Namun, apabila suatu gugatan mengajukan tuntutan adanya perbuatan fitnah, maka implisitas keterkaitan ini hanya tertuju pada Pasal 311 KUHPidana tentang “beban pembalikan pembuktian” atau “The Reversal Burden of Proof” (“Omkering van de Bewijslast”), artinya apabila hakim menghendaki, maka Terdakwa wajib membuktikan apa yang dituduhkan (kepada pelapor) adalah benar. Dalam hal Terdakwa tidak berkehendak membuktikan tuduhan tersebut meskipun Hakim menghendakinya, maka ia (Terdakwa) melakukan perbuatan “fitnah” menurut Hukum Pidana. Jadi, sebenarnya yang harus dipertimbangkan dan diperiksa untuk institusi yudikatif adalah: apakah substansiel yang diberitakan itu mengandung kebenaran ataukah tidak, dan bukan mengenai artian gramatikal dari substansi tulisan dan gambar yang tidak ada relevansinya dengan makna kebebasan per situ sendiri.[5]

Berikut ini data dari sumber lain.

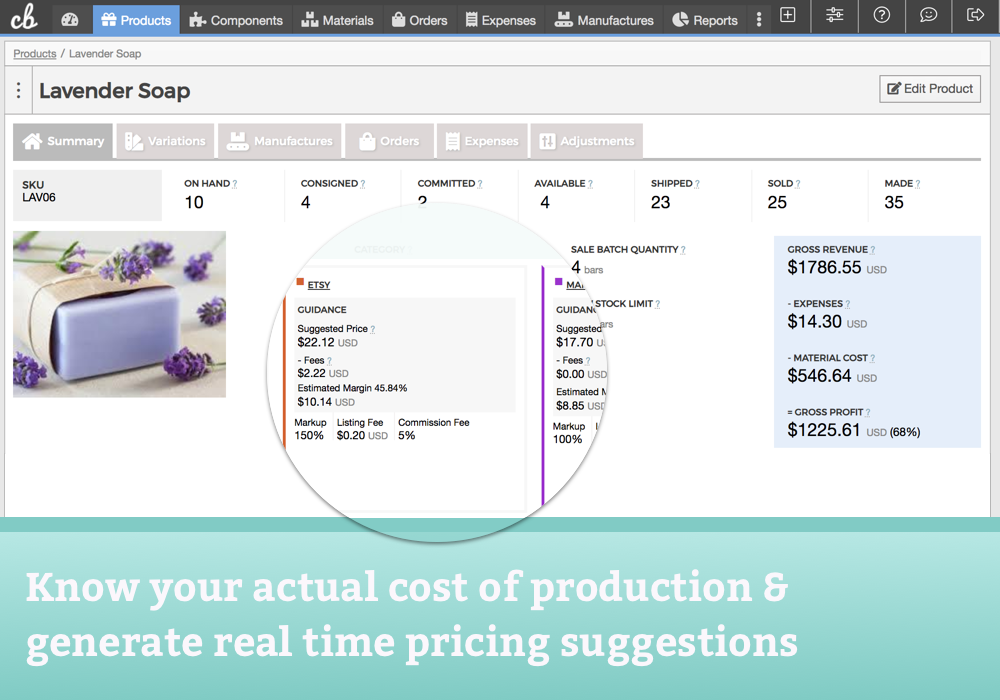1000x700 pixels.
Task: Click the lavender soap product photo
Action: pos(119,314)
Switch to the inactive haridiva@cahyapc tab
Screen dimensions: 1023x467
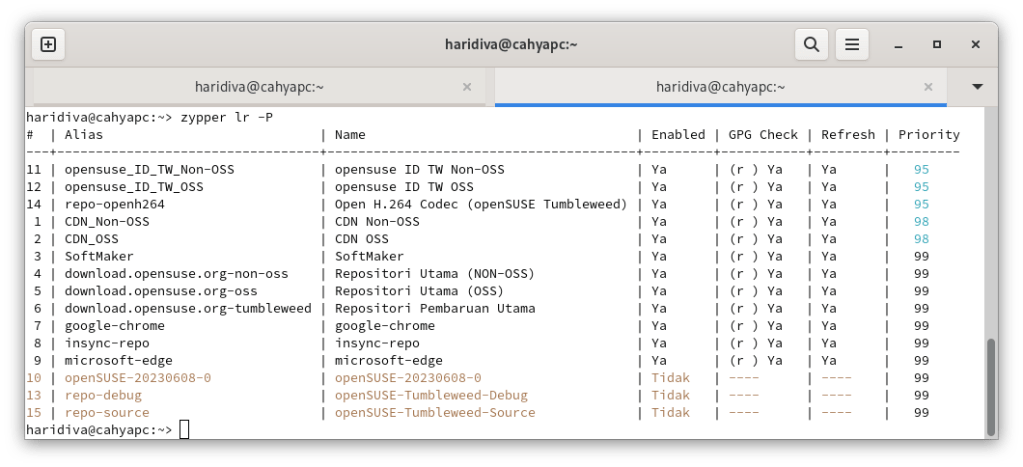[x=259, y=87]
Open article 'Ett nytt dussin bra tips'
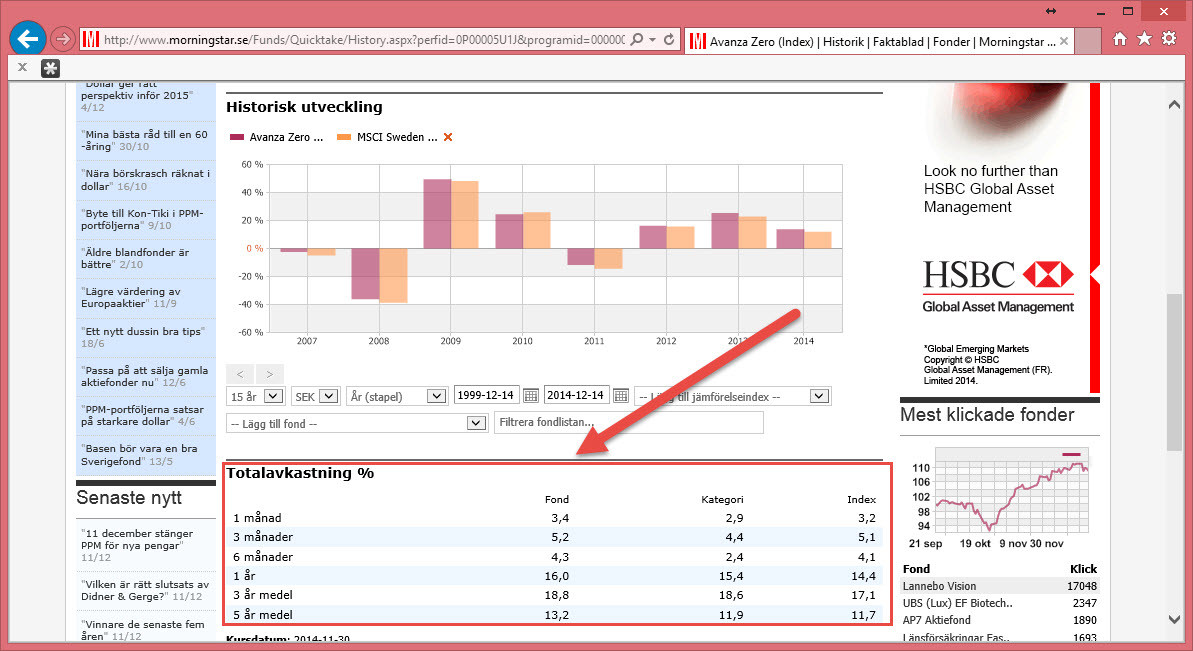The width and height of the screenshot is (1193, 651). pyautogui.click(x=142, y=330)
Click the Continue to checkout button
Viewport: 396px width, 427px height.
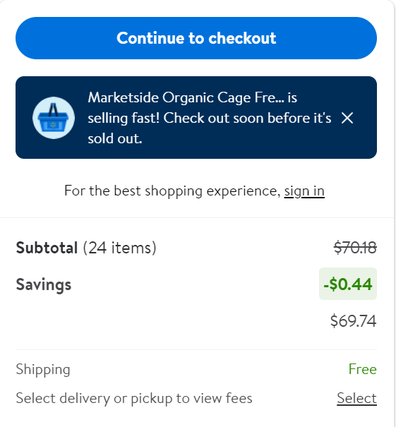click(196, 38)
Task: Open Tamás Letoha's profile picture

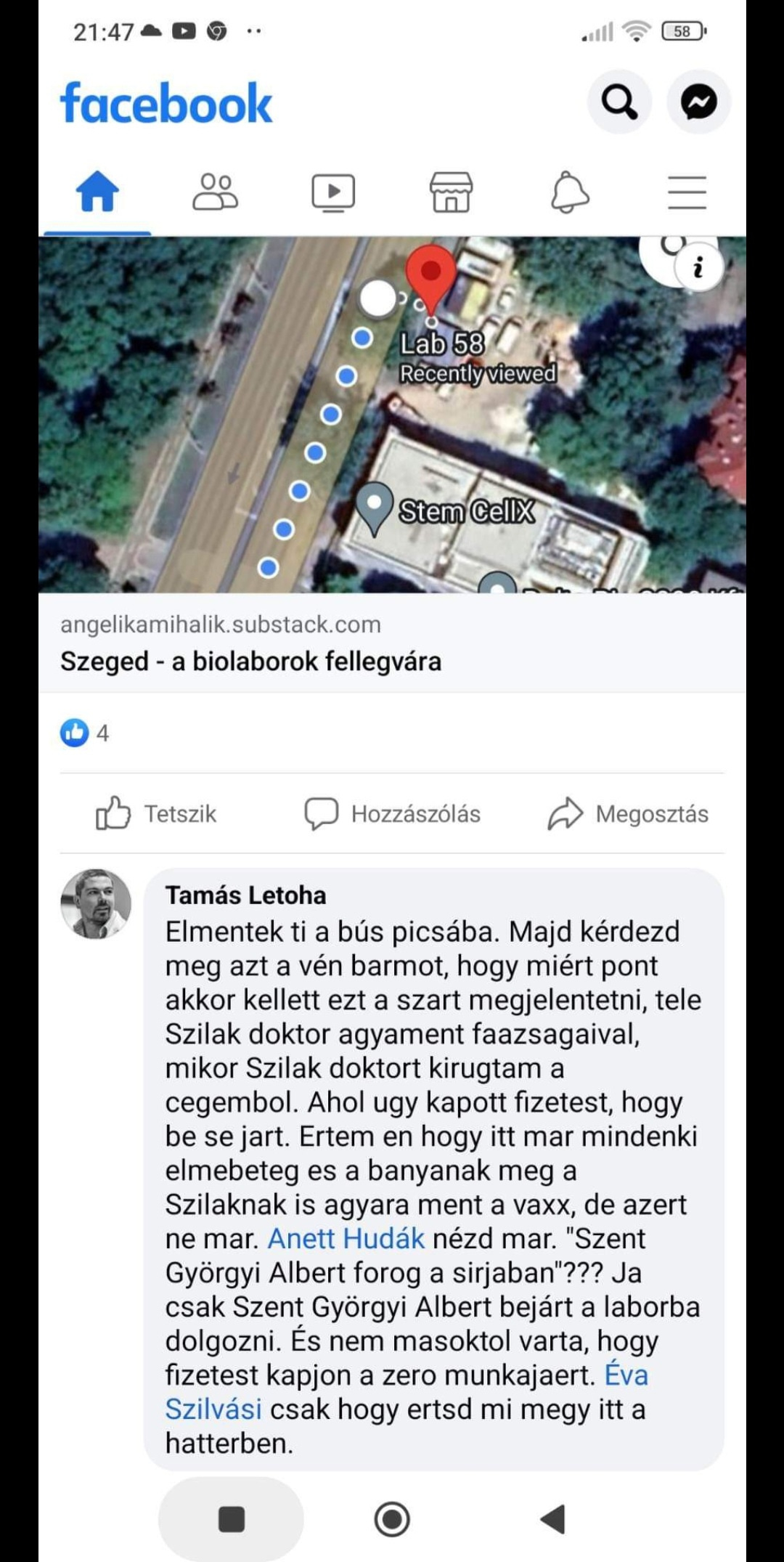Action: (96, 904)
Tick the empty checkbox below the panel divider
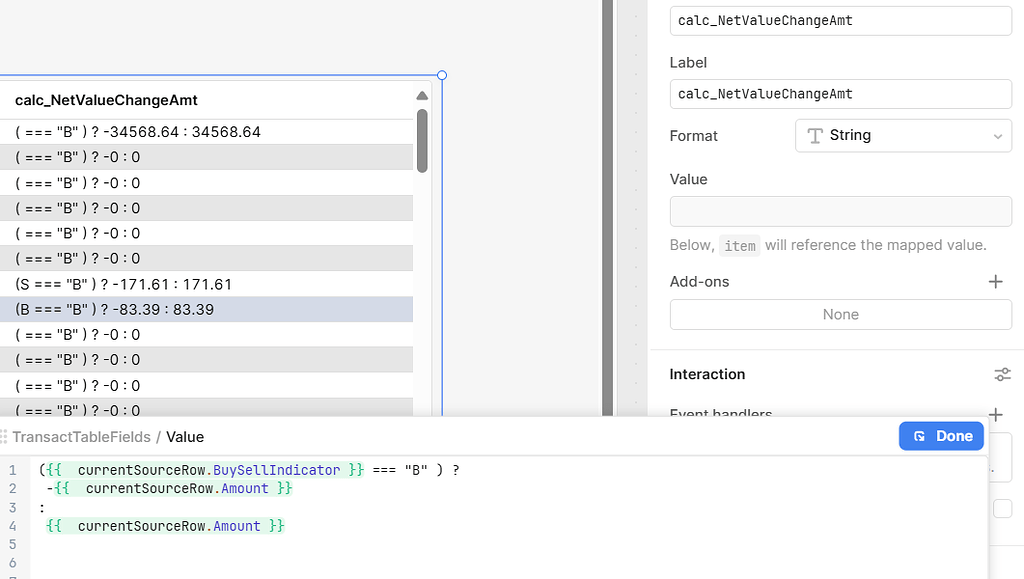The width and height of the screenshot is (1024, 579). [1003, 508]
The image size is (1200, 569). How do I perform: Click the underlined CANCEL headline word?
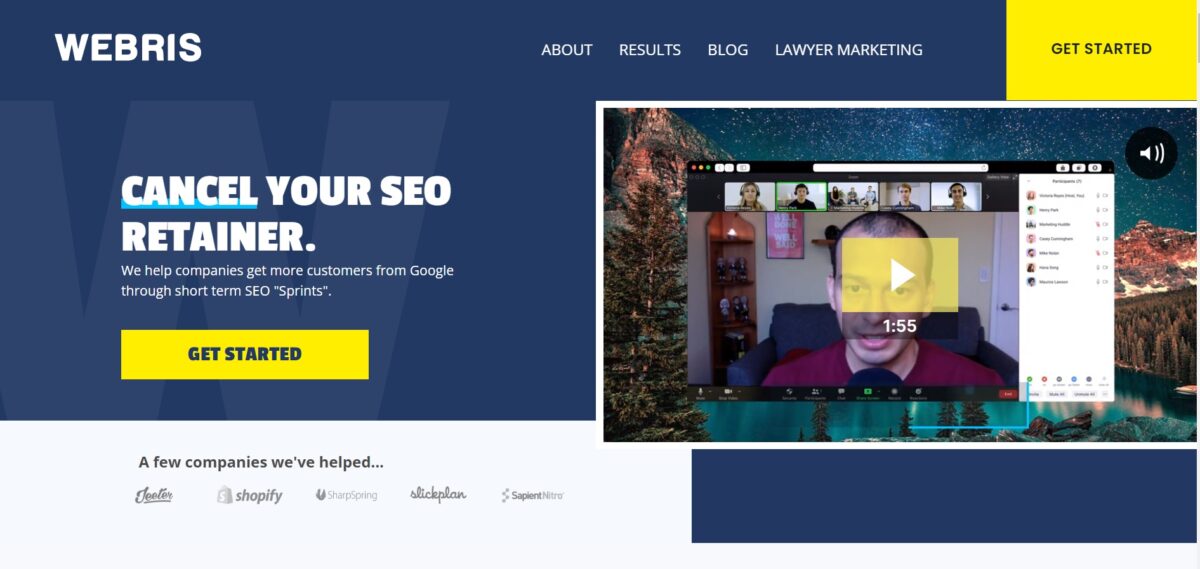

MENGENAI UU NO.9 tahun 1998
Lahirnya UU no 9 tahun 1998 tentang kemerdekaan menyampaikan pendapat di muka umum kemudian menjadi perdebatan karena di anggap mengebiri kebebasan berekspresi masyarakat dalam hal menyampaikan pendapatnya.
Ini menjadi hal yang wajar karena hal tersebut dapat membatasi masyarakat termasuk mahasiswa dalam melakukan pengawasan dan kontrol terhadap kerja lembaga-lembaga politik yang ada di Negara ini. Mengingat lembaga-lembaga politik yang ada belum secara maksimal bekerja sesuai amanah yang di berikan melainkan berjalan hanya dengan logika kepentingan pribadi maupun golongan.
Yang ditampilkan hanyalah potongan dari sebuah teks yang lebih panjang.